The DOL announced its intention to not pursue enforcement actions related to its AHPs rule, effectively giving the green light to existing AHPs to continue operating through the remainder of the contract term.

AHPs are organizations composed of employers and individuals formed for the purpose of providing health insurance. The DOL said the rule expanding AHPs – which arose from an executive order signed by President Trump in October 2017 – would make it easier and more affordable for small employers to offer health plans to their employers. However, AHPs members would not be required to provide essential health benefits that small-employer and individual health plans must offer under the ACA. Insurance experts warned that AHPs would drive up ACA rates by drawing younger, healthier individuals out of the ACA-regulated market.
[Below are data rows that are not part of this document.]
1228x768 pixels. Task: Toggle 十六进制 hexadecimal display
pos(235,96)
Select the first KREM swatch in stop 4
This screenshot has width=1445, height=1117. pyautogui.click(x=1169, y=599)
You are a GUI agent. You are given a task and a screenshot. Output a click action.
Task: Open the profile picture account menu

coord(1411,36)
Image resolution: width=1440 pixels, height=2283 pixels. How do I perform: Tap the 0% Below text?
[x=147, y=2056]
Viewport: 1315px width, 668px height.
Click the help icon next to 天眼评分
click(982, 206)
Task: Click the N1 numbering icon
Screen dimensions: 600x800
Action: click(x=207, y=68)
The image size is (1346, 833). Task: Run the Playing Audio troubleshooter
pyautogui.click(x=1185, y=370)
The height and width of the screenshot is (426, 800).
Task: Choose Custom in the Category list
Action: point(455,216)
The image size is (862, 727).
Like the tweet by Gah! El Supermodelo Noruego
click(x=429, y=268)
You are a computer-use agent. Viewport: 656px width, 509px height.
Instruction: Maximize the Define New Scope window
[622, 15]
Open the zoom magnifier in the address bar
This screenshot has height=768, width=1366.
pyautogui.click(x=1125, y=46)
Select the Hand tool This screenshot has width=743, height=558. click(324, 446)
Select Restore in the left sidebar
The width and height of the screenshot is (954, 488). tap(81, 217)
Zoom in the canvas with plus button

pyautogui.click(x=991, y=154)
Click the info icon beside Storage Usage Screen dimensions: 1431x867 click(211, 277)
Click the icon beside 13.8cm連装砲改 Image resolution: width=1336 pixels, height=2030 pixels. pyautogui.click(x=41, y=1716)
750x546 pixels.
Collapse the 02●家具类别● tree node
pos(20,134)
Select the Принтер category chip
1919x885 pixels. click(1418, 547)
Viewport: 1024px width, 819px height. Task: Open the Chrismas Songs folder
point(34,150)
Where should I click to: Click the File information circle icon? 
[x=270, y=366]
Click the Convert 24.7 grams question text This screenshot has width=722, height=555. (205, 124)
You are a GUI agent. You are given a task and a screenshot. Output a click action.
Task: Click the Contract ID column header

“The Department recognizes that many businesses and employees have obtained health coverage from AHPs in reliance on the final rule before the district court ruling,” according to a statement by the DOL. “Many of these businesses and employees have advised the Department that they are concerned that their health coverage must terminate, which will cause significant disruption. For example, new coverage would impose new deductibles and out-of-pocket maximums without giving credit for prior participant out-of-pocket expenses paid. Moreover, switching insurance can cause gaps in coverage, leaving individuals without much needed benefits for chronic diseases and emergency care until the new insurance becomes effective.”

Responding to a challenge by 11 states, the U.S. District Court for the District of Columbia struck down portions of the AHPs rule in March off this year, because it violated certain ACA requirements for employers, such as a mandate to provide essential services. U.S. District Judge John Bates wrote that the rule "was intended and designed to end run the requirements of the ACA, but it does so only by ignoring the language and purpose of both ERISA and the ACA."

ERISA is the Employee Retirement Income Security Act, a federal law that sets minimum standards for most voluntarily established retirement and health plans in private industry.

The DOL filed an appeal to the ruling in April.